Begin Page text

The Bancorp’s net income available to common shareholders for the second quarter of 2011 was $328 million, or $0.35 per diluted share, which was net of $9 million in preferred stock dividends. For the second quarter of 2010, the Bancorp’s net income available to common shareholders was $130 million, or $0.16 per diluted share, which was net of $62 million in preferred stock dividends. The Bancorp’s net income available to common shareholders for the six months ended June 30, 2011 was $417 million, or $0.46 per diluted share, which was net of $185 million in preferred stock dividends. The preferred stock dividends for the six months ended June 30, 2011 included $153 million in discount accretion resulting from the Bancorp’s repurchase of Series F preferred stock. For the six months ended June 30, 2010, the Bancorp’s net income available to common shareholders was $57 million, or $0.07 per diluted share, which was net of $125 million in preferred stock dividends.

Net interest income (FTE) decreased two percent in the second quarter of 2011 to $869 million, compared to $887 million in the same period last year. The decrease from the second quarter of 2010 was primarily due to a 32 bp decrease in the average yield on loans and leases from the second quarter of 2010, as well as a $3.4 billion, or three percent, decline in total average interest-earnings assets. Partially offsetting these items was a 23 bp decrease in the average rate paid on interest-bearing liabilities primarily driven by a mix shift from higher cost term deposits to lower cost deposit products, coupled with a five percent decrease in average interest-bearing liabilities. Net interest income (FTE) was $1.8 billion for the six months ended June 30, 2011 and 2010. Net interest income for the six months ended June 30, 2011 compared to the same period in the prior year was impacted by a 14 bp decrease in average yield on average interest earning assets and a $3.7 billion decrease in average interest bearing assets offset by 25 bp decrease in the average rate paid on interest bearing liabilities and a $4.6 billion decrease in average interest bearing liabilities. Net interest income for the three and six months ended June 30, 2011 included $10 million and $23 million, respectively, in accretion of discounts on loans and deposits from acquisitions during 2008 compared to $17 million and $38 million for the three and six months ended June 30, 2010. Excluding these items, net interest income decreased $11 million from the second quarter of 2010 and $21 million from the six months ended June 30, 2010. Net interest margin increased to 3.62% and 3.66% for the three and six months ended June 30, 2011, respectively compared to 3.57% and 3.60% for the same periods in the prior year.

Noninterest income increased six percent to $656 million in the second quarter of 2011 compared to the same period last year. Noninterest income was $1.2 billion for the six months ended June 30, 2011 and 2010. The increase from the second quarter of 2010 was primarily due to an increase in mortgage banking net revenue and investment advisory revenue partially offset by a decrease in service charges on deposits. Mortgage banking net revenue increased $48 million, or 42%, primarily due to an increase in gains on net valuation adjustments on MSRs and MSR derivatives partially offset by a decline in origination fees and gains on loan sales. Investment advisory revenue increased $8 million, or 10%, due to improved market conditions and expansion of the sales force. Service charges on deposits decreased $23 million, or 16%, primarily due to the impact of Regulation E.

End Page text

Stated problem 1: Print the earnings summary from "Noninterest income increased" down to "of Regulation E.".
Stated problem 2: Using the earnings summary, mark each statement yes or no and quote the words that decide it: (a) Net interest income (FTE) for the second quarter of 2011 was $869 million. (b) Service charges on deposits rose in the second quarter of 2011. (c) Preferred stock dividends for the second quarter of 2011 were $62 million.
Stated problem 3:
Answer from the earnings summary:
(a) What was net income available to common shareholders per diluted share for the second quarter of 2011?
(b) What was the net interest margin for the six months ended June 30, 2011?
(c) By what percent did mortgage banking net revenue increase?

Begin Dataset

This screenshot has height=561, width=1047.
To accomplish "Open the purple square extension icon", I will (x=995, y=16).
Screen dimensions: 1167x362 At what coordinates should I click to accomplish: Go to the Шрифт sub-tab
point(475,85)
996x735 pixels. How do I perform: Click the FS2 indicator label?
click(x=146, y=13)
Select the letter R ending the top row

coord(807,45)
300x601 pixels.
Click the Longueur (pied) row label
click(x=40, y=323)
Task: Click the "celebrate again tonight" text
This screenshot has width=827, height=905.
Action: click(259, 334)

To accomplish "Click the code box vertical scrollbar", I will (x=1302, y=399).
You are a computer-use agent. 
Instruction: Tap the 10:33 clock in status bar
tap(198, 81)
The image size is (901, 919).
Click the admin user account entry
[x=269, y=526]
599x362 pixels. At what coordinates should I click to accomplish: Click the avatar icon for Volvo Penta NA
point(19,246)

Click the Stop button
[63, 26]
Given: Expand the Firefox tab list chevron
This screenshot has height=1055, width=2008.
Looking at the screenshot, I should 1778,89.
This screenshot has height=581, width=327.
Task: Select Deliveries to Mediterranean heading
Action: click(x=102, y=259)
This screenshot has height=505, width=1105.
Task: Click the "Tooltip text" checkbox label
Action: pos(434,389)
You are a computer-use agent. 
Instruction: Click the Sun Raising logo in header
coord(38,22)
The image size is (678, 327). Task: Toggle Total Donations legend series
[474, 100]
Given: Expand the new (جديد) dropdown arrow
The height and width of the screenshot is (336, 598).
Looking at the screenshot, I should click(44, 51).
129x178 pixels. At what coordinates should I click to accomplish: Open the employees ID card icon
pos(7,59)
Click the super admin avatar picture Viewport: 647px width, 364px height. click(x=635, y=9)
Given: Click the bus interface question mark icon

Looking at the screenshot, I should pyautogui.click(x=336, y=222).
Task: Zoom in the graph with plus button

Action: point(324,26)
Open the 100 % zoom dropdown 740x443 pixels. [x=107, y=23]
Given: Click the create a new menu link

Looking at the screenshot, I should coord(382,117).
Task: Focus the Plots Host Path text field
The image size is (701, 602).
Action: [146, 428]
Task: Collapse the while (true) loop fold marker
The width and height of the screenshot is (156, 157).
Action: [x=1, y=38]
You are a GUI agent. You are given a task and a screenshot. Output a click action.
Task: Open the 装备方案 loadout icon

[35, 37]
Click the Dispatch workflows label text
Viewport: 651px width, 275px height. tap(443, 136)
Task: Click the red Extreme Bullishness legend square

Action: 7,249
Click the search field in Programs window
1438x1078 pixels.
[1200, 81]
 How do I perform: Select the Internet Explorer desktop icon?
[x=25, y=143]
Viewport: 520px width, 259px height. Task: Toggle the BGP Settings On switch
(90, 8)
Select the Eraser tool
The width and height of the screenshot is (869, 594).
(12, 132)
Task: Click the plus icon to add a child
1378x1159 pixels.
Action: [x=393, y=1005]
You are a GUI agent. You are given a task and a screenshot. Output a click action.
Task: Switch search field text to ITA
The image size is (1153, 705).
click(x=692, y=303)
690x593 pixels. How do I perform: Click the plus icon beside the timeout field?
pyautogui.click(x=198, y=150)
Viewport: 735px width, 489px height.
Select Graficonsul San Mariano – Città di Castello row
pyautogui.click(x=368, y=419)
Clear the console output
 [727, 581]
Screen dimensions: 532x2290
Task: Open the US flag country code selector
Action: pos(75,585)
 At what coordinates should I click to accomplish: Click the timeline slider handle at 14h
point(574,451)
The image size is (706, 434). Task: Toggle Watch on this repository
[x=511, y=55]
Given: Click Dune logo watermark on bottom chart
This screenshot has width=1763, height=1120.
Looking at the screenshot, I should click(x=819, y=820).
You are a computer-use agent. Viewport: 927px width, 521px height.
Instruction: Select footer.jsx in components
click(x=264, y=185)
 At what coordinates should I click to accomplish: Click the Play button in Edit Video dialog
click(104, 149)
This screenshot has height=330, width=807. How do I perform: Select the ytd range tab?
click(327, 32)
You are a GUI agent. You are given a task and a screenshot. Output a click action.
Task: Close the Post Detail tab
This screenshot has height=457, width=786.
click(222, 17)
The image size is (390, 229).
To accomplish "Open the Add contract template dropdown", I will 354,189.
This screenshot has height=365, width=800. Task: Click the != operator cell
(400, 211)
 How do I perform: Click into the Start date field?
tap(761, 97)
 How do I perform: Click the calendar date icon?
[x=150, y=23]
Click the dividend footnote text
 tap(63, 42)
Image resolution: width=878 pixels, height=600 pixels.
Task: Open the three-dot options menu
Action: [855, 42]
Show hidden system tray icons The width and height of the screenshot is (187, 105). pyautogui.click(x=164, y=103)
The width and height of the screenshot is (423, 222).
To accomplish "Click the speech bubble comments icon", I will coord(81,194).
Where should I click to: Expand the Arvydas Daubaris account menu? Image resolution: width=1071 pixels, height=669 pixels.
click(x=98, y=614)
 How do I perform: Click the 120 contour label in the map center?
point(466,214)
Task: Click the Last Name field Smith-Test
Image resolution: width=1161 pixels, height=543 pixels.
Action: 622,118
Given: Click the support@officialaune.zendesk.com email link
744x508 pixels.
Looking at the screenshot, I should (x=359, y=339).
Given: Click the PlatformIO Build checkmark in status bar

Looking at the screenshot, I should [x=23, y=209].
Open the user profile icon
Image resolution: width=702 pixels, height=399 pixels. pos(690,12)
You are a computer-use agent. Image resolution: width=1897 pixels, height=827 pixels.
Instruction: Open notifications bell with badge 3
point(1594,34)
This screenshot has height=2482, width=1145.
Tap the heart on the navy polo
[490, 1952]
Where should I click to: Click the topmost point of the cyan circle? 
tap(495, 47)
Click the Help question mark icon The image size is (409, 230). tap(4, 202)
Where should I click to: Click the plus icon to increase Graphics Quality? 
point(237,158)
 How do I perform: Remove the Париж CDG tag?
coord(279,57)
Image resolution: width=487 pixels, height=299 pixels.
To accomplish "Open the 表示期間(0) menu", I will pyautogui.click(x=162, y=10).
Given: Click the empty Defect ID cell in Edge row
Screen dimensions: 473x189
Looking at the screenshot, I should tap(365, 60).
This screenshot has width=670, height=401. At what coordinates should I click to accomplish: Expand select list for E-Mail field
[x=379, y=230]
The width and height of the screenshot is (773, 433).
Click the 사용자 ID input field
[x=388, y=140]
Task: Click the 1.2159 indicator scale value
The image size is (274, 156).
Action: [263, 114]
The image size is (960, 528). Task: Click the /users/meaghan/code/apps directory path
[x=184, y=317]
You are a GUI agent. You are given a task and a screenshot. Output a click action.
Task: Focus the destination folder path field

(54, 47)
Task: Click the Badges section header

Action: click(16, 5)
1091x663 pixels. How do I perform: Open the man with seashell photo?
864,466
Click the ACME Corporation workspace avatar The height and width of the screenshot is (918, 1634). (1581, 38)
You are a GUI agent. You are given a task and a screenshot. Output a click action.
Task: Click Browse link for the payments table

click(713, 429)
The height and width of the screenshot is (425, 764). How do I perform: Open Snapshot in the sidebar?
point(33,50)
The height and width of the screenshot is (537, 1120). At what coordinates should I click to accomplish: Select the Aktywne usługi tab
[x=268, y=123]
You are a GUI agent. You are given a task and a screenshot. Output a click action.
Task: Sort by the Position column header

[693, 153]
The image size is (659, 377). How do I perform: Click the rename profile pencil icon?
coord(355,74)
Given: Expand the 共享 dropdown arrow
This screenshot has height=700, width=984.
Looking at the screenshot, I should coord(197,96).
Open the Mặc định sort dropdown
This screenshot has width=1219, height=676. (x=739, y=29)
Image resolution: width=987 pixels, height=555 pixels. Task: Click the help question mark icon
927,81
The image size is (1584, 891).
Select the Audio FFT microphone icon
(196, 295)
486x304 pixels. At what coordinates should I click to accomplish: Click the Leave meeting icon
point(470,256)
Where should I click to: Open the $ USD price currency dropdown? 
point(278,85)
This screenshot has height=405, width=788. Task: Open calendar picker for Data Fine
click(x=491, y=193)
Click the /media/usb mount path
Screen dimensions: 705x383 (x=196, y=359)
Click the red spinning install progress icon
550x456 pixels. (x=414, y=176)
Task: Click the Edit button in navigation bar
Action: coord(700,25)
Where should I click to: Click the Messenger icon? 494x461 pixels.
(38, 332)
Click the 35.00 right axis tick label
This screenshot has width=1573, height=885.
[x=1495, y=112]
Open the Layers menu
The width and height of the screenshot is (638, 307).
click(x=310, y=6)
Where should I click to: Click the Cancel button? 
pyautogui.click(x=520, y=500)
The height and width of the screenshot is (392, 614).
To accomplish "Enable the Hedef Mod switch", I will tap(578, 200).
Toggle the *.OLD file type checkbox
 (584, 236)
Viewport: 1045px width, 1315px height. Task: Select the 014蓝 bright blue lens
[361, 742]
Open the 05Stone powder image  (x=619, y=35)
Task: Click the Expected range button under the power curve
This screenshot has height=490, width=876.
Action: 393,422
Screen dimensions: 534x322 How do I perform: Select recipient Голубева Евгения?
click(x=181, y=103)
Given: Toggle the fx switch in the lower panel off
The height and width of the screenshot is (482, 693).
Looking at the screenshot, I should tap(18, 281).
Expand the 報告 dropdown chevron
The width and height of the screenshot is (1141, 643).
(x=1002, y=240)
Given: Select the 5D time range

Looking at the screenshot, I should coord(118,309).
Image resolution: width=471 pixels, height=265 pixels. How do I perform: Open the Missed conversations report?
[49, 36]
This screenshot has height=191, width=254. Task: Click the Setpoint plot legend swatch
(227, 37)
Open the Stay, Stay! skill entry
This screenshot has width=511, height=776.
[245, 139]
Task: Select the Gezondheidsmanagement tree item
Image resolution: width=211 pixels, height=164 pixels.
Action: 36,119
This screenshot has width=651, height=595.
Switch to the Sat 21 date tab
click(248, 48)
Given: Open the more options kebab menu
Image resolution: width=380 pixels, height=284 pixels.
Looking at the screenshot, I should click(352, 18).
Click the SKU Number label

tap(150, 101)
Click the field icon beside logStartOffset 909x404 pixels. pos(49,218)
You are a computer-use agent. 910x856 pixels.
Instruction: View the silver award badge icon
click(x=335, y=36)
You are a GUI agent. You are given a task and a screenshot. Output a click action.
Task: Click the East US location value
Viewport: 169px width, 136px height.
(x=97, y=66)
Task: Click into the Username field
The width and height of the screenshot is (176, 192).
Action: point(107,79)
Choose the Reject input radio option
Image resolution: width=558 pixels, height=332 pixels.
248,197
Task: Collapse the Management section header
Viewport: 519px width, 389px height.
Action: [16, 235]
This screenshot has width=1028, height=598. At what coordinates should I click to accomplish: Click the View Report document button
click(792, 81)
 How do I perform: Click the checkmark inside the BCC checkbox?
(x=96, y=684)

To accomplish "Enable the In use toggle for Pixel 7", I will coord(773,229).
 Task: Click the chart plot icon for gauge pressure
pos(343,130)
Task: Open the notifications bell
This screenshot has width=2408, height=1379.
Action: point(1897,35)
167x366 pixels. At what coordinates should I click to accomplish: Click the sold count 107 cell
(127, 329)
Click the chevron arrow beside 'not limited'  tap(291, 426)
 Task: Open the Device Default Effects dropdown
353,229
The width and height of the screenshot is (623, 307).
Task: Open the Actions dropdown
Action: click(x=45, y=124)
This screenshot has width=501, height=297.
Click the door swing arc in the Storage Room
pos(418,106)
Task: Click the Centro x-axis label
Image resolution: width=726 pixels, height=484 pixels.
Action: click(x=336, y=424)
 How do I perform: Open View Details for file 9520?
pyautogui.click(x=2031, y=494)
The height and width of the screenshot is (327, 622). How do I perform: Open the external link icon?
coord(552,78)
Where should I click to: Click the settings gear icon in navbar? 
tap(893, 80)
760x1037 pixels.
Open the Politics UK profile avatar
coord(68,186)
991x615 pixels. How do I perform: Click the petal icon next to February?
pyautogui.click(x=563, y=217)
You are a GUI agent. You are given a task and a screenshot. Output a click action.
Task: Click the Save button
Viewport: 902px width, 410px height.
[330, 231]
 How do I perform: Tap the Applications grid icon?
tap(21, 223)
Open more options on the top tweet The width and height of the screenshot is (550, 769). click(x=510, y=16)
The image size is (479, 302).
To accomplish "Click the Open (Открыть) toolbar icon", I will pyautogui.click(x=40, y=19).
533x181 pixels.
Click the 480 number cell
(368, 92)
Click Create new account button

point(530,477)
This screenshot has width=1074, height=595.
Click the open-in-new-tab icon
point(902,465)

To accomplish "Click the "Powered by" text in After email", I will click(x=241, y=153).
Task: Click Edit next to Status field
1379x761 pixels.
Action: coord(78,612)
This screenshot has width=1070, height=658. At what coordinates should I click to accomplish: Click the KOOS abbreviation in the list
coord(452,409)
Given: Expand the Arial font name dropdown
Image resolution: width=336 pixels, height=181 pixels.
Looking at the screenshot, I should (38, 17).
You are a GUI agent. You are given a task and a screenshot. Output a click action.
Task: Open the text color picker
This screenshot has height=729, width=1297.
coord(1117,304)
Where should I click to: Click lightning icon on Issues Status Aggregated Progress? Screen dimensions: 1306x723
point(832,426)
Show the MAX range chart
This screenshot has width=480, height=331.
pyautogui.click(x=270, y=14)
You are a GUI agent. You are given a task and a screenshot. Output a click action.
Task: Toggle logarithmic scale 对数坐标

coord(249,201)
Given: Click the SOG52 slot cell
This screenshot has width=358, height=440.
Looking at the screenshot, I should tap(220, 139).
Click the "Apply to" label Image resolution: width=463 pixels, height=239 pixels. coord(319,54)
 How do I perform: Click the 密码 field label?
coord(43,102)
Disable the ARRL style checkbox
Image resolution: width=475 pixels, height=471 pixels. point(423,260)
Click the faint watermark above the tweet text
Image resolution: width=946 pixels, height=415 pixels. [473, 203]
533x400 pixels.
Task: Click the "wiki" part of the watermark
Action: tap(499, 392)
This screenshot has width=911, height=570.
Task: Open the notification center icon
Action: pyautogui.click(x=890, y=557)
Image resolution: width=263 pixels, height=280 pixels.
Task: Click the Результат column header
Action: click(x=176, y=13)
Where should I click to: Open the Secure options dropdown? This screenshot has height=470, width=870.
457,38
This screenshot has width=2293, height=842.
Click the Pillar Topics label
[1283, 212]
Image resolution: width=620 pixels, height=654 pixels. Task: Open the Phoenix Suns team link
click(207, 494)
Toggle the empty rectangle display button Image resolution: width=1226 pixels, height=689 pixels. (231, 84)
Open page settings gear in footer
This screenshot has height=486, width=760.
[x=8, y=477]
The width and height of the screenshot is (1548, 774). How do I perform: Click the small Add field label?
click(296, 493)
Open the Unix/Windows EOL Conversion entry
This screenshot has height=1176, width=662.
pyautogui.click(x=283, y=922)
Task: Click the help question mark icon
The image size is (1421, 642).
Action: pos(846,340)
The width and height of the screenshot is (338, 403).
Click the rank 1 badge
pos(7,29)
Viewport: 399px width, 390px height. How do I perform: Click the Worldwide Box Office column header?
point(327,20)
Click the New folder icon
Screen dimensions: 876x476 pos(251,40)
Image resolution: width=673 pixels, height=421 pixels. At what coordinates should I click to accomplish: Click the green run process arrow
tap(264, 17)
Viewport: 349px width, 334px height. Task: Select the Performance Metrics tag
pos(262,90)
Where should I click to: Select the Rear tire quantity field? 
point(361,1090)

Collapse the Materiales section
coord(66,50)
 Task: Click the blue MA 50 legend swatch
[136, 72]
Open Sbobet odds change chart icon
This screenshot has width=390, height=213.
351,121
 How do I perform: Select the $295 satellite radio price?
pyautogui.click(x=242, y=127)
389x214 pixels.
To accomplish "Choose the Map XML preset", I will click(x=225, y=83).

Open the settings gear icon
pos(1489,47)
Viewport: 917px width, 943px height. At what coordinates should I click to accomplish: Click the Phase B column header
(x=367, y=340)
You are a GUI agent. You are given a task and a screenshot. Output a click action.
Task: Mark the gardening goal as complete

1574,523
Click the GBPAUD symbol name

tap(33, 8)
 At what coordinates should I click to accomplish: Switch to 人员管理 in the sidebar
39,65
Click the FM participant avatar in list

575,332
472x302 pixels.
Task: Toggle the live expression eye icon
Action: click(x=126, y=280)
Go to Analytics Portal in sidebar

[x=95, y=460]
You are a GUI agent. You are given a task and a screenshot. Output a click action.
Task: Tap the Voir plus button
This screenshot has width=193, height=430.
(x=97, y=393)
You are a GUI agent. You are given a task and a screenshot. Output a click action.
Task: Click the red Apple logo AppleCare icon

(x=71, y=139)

End Dataset

Written answer 1:
Noninterest income increased six percent to $656 million in the second quarter of 2011 compared to the same period last year. Noninterest income was $1.2 billion for the six months ended June 30, 2011 and 2010. The increase from the second quarter of 2010 was primarily due to an increase in mortgage banking net revenue and investment advisory revenue partially offset by a decrease in service charges on deposits. Mortgage banking net revenue increased $48 million, or 42%, primarily due to an increase in gains on net valuation adjustments on MSRs and MSR derivatives partially offset by a decline in origination fees and gains on loan sales. Investment advisory revenue increased $8 million, or 10%, due to improved market conditions and expansion of the sales force. Service charges on deposits decreased $23 million, or 16%, primarily due to the impact of Regulation E.

Written answer 2:
(a) Yes: "Net interest income (FTE) decreased two percent in the second quarter of 2011 to $869 million"
(b) No: "Service charges on deposits decreased $23 million, or 16%"
(c) No: "for the second quarter of 2011 was $328 million, or $0.35 per diluted share, which was net of $9 million in preferred stock dividends"

Written answer 3:
(a) $0.35
(b) 3.66%
(c) 42%